Only getting a few minutes to play Ivy the Kiwi? at the recent E3 trade show in Los Angeles, it was difficult to get a good feel for what the games had to offer. While it was certainly fun getting to see them in action and having the gist of the gameplay fully explained, a part of me still wanted to be able to sit down and put them through their paces.

Lucky for us, the nice folks at XSEED were kind enough to send over preview builds of both the Wii and DS versions of the game and after putting several hours into each version, one thing stands immutably clear: Sonic creator Yuji Naka hasn't lost his magic touch.

The basic gameplay premise is quite simple. Your goal is to safely guide Ivy to a podium at the end of each level. While this might seem like a rather rudimentary objective, you'll soon find that there are a lot of hazards to navigate through, not to mention increasingly more intricate level designs as you progress further into the game. And since Ivy chooses to walk on her own, you'll have to draw vines to guide her along in order to maneuver the tricky levels and avoid the many dangers she'll encounter which range from small mice to larger birds of prey.

Snow is falling

Both the Wii and DS versions are basically identical with the main difference being the method of control. On the Wii version you'll use the Wii Remote pointer to draw and snap your vines, whereas on the DS release you'll use the system's touchscreen. Both work quite well, with each offering its own set of pluses and minuses. While the DS touchscreen offers up the more precise control, the Wii Remote features a separate use of the "A" and "B" buttons to control the drawing and snapping of the vines. You'll quickly find that the more you play the game, the more intuitive and natural the controls become. It will likely to come down to personal preference as to which control method you'll prefer to make use of during your quest. Of course for those who end up really enjoying the game, it might be worth it to pick up both games since the differing styles of play control end up offering two very different, yet equally rewarding, gaming experiences.

The game features 50 regular levels for you to tackle, and they become gradually more intricate and difficult as you progress through them. There's also a surprise that will be unlocked once you've beaten the game's original 50 levels. As a bonus, the game offers up a multiplayer mode that will allow you to play competitively against each other with up to four players tossed into the mix. This involves a race to the podium at the end of each level and can be quite frantic. The Wii version splits the screen for multiplayer play, whereas the DS version allows up to three other players to join in the fun via Download Play on their own DS systems.

Keep moving!

You can't help but be impressed with the way the developers have somehow been able to squeeze so much playability into such a simple gameplay system. It's also quite nice that you can go back and replay levels you've completed in order to attempt to better your finish times, not to mention collect any feathers you might have missed out on the first time around. There's almost a limitless amount of things to do within the game and the replay value will keep you coming back for more long after you've completed the initial adventure.

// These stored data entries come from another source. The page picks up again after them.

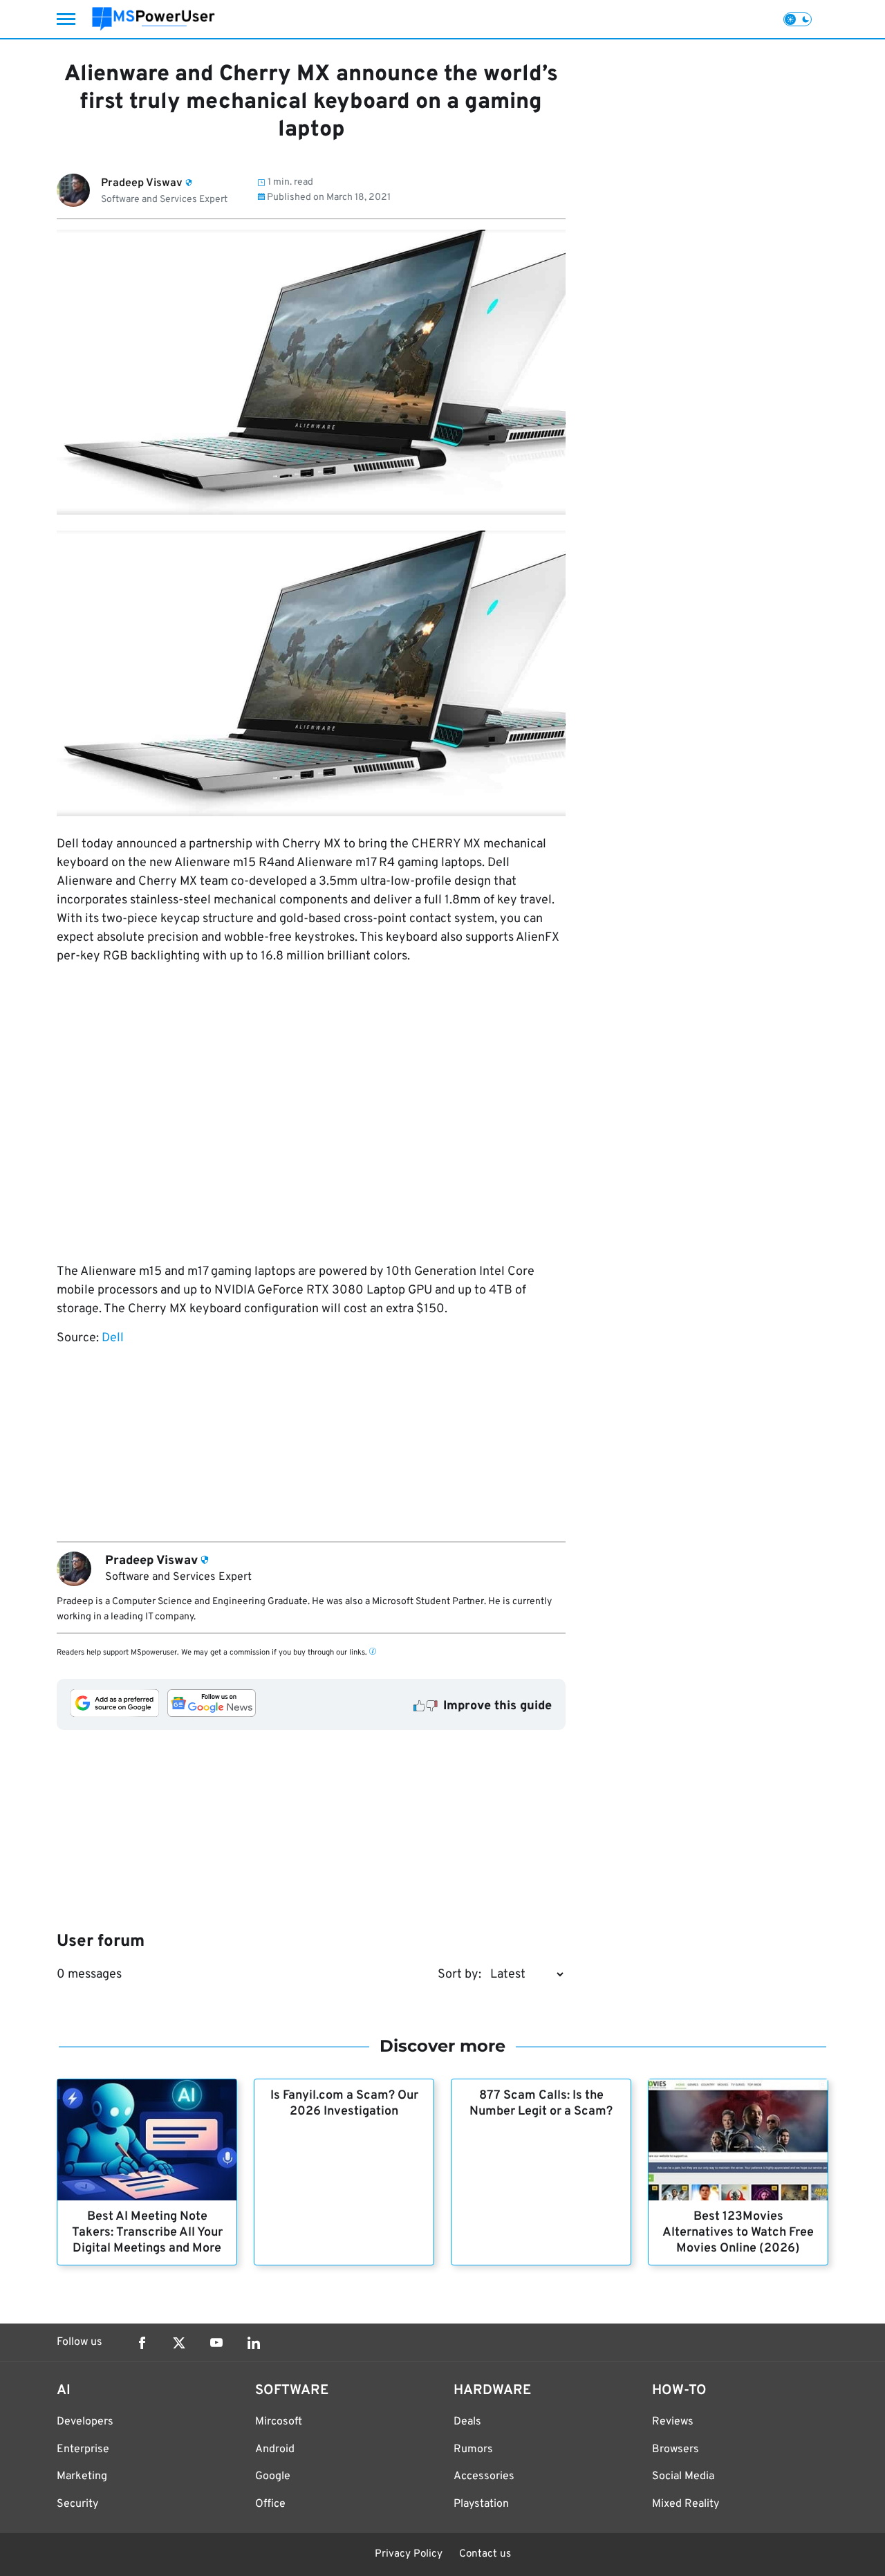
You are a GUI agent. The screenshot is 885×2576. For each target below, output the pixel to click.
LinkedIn (254, 2343)
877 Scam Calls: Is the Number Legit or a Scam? (541, 2103)
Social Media (683, 2476)
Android (275, 2449)
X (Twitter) (179, 2343)
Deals (467, 2422)
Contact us (485, 2554)
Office (270, 2504)
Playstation (481, 2504)
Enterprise (83, 2449)
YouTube (216, 2343)
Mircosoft (278, 2422)
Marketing (82, 2476)
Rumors (473, 2449)
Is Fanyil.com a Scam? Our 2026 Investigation (344, 2103)
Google (272, 2476)
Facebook (142, 2343)
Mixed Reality (685, 2504)
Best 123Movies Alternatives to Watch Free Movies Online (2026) (738, 2232)
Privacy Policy (408, 2554)
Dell (113, 1338)
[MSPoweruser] (153, 19)
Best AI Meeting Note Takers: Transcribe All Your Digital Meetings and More (147, 2232)
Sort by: (459, 1974)
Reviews (672, 2422)
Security (77, 2504)
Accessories (484, 2476)
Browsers (675, 2449)
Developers (85, 2422)
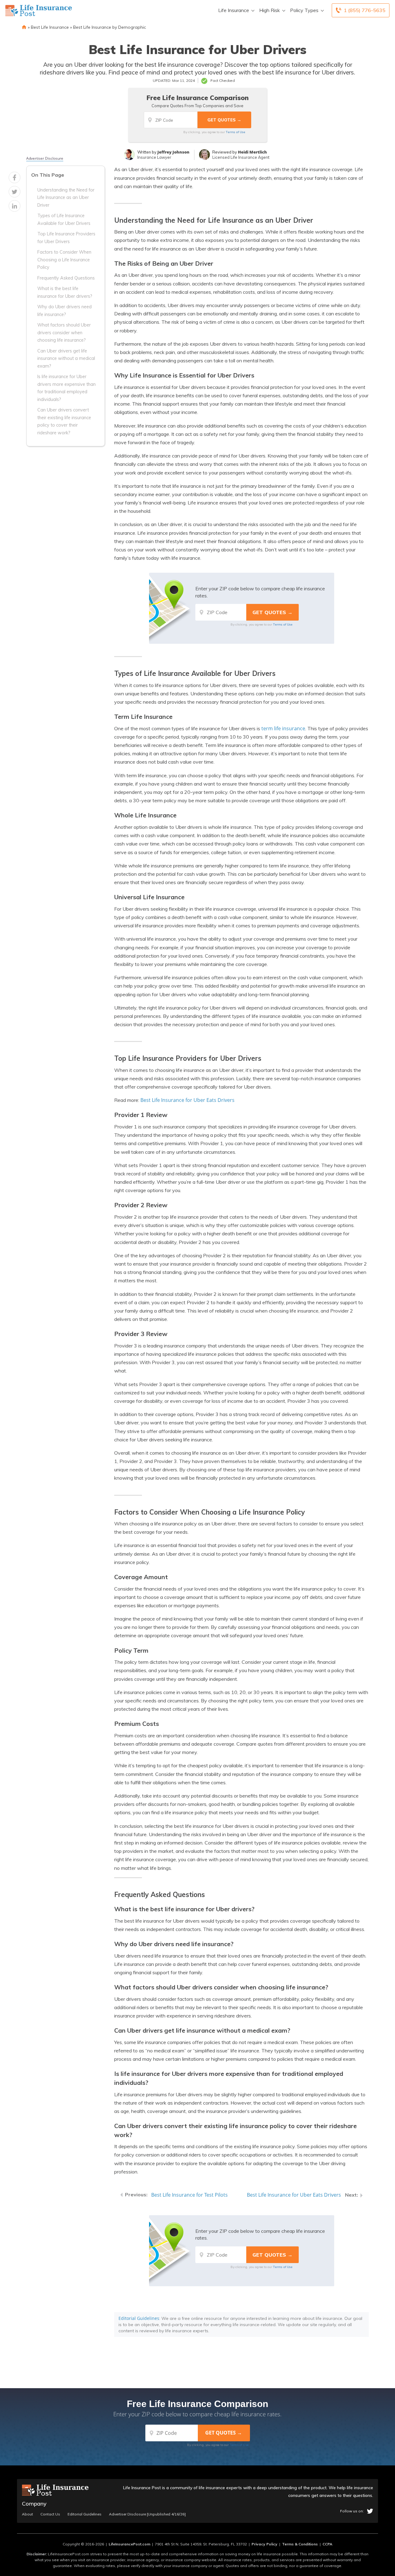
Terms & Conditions (300, 2544)
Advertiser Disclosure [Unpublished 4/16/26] (147, 2514)
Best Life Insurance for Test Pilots (189, 2194)
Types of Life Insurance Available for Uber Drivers (63, 219)
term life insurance (283, 728)
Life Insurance (233, 10)
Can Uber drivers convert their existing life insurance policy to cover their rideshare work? (64, 421)
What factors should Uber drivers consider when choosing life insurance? (64, 332)
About (27, 2514)
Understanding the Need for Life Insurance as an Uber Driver (65, 197)
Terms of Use (235, 132)
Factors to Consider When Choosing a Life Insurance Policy (64, 259)
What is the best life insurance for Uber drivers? (64, 292)
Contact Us (50, 2514)
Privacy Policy (264, 2544)
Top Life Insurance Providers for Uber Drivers (66, 237)
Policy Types (304, 10)
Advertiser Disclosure (44, 158)
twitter (370, 2511)
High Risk (269, 10)
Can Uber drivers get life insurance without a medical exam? (66, 358)
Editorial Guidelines (138, 2318)
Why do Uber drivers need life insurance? (64, 310)
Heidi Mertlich (252, 152)
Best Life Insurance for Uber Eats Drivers (187, 1100)
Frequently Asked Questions (66, 278)
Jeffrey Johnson (173, 152)
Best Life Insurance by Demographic (109, 27)
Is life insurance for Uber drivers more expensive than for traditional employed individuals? (66, 388)
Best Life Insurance (50, 27)
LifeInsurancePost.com (129, 2544)
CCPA (327, 2544)
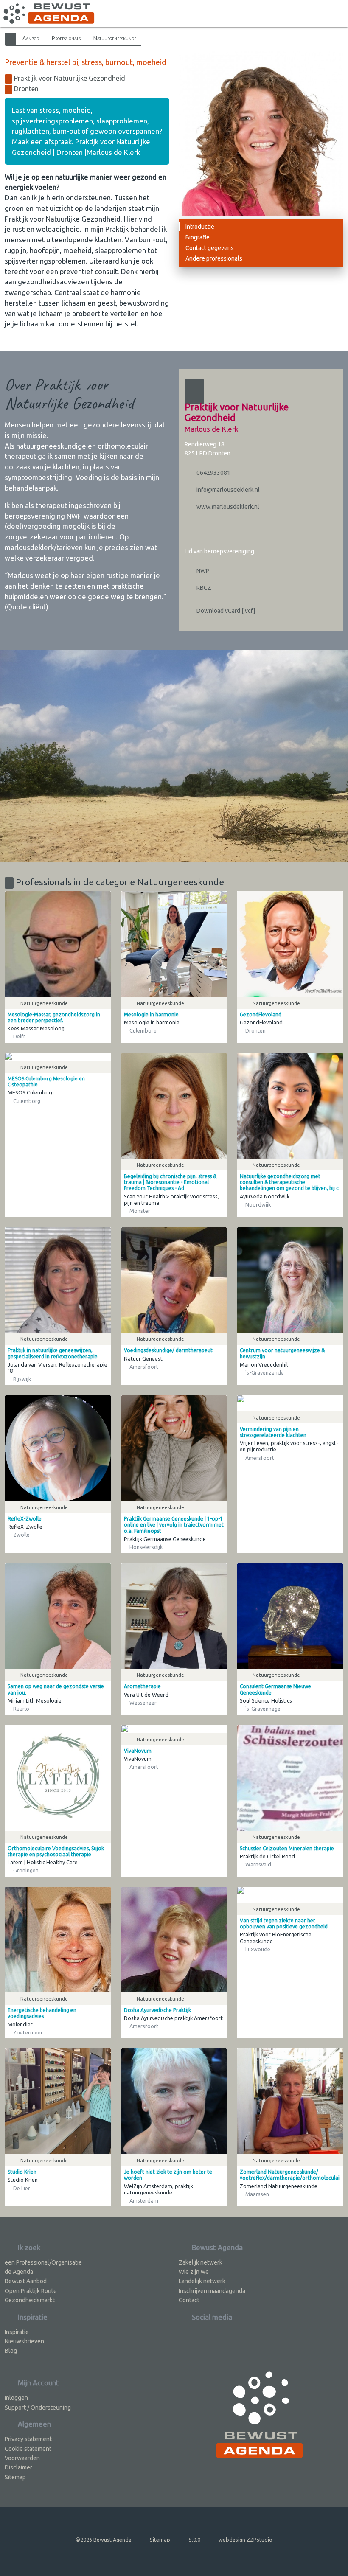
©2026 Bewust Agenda (104, 2539)
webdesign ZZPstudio (245, 2539)
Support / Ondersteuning (38, 2407)
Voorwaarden (22, 2458)
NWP (202, 570)
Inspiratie (17, 2332)
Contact (189, 2300)
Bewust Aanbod (26, 2281)
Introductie (199, 226)
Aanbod (30, 38)
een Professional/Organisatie (43, 2262)
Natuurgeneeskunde (114, 38)
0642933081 (212, 472)
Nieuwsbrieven (24, 2341)
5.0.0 (194, 2539)
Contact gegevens (209, 247)
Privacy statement (28, 2439)
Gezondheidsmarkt (30, 2300)
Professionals (66, 38)
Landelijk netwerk (202, 2281)
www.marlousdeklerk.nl (227, 506)
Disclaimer (18, 2467)
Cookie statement (28, 2448)
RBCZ (203, 587)
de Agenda (19, 2271)
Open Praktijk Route (31, 2290)
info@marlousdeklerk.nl (227, 489)
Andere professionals (213, 258)
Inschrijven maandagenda (212, 2290)
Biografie (197, 237)
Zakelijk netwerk (200, 2262)
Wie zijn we (194, 2271)
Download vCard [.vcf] (225, 610)
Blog (11, 2350)
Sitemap (15, 2477)
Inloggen (16, 2397)
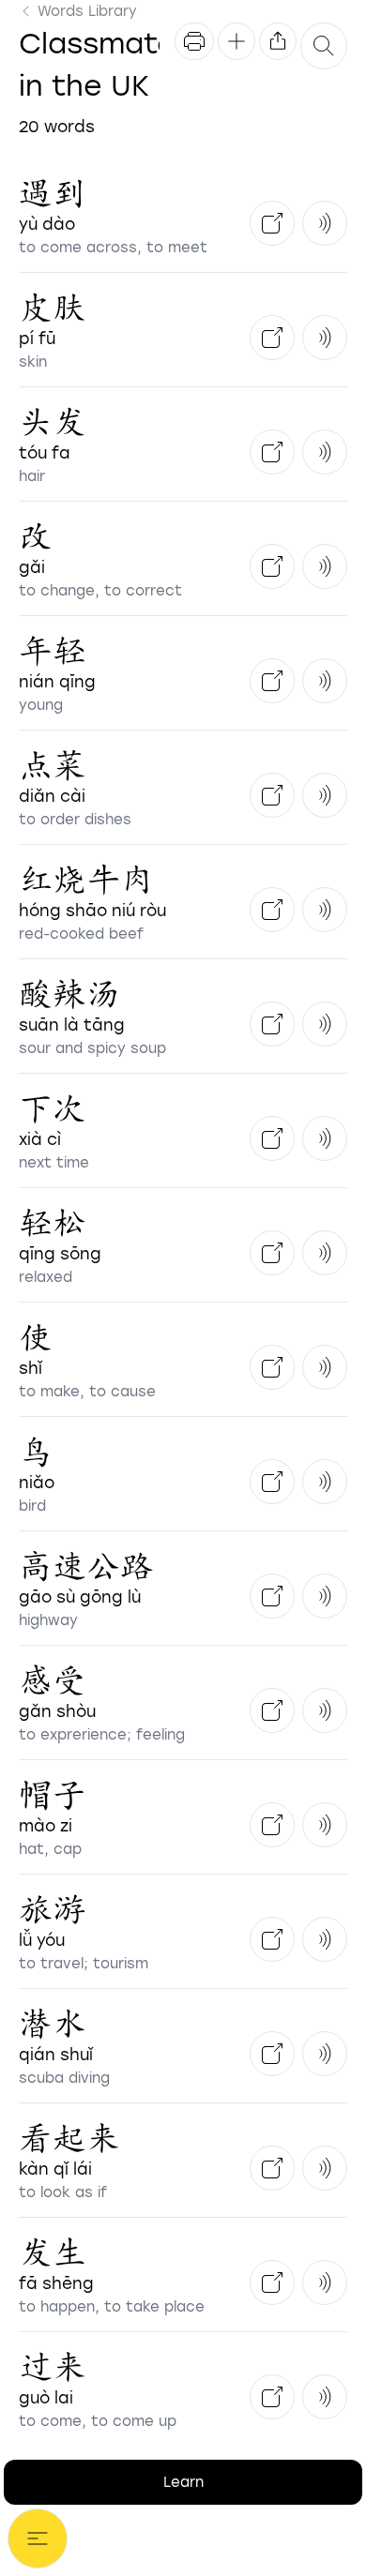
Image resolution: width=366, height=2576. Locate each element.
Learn (183, 2482)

The visuals in both versions are also rather similar, although some of the special effects of the Wii version had to be cut in order to get the game running on the less powerful DS system. The lush storybook visuals really jump off of the screen and further enhance the game's fairy tale charm. The same can also be said of the rather endearing musical score you'll be treated to throughout the adventure. There's not a bad track in the bunch and the Wii and DS versions both sound equally impressive. It's clear that no corners were cut when the developers were putting the audio/visual presentation together and they really do compliment the action unfolding onscreen perfectly.

Birds of prey

Ivy the Kiwi? is absolutely chock full of whimsical charm and personality and offers up an amazing gameplay experience to go along with it. The game is easy enough for gamers of all ages to pick up and enjoy and with the hefty dose of replay value built right into the game, you'll never be at a loss for something to do. Not only that, but the game will only set you back a mere $20 for the DS version and $30 for the Wii version. Even at full price these two games would have been more than worth their weight in gold, but at these bargain prices, they're an absolute steal. If you can appreciate something a little different, this is a definitely a game that you need to put on your wish list.

There's a five level demo of the DS version of Ivy the Kiwi? now available on the Nintendo Channel for everyone to try out. It will be available for download until August 15th. And don't forget, the game hits North American retailers on August 24th.

We'd also like to take this opportunity to thank XSEED and ONE PR Studio for allowing us to preview these two games.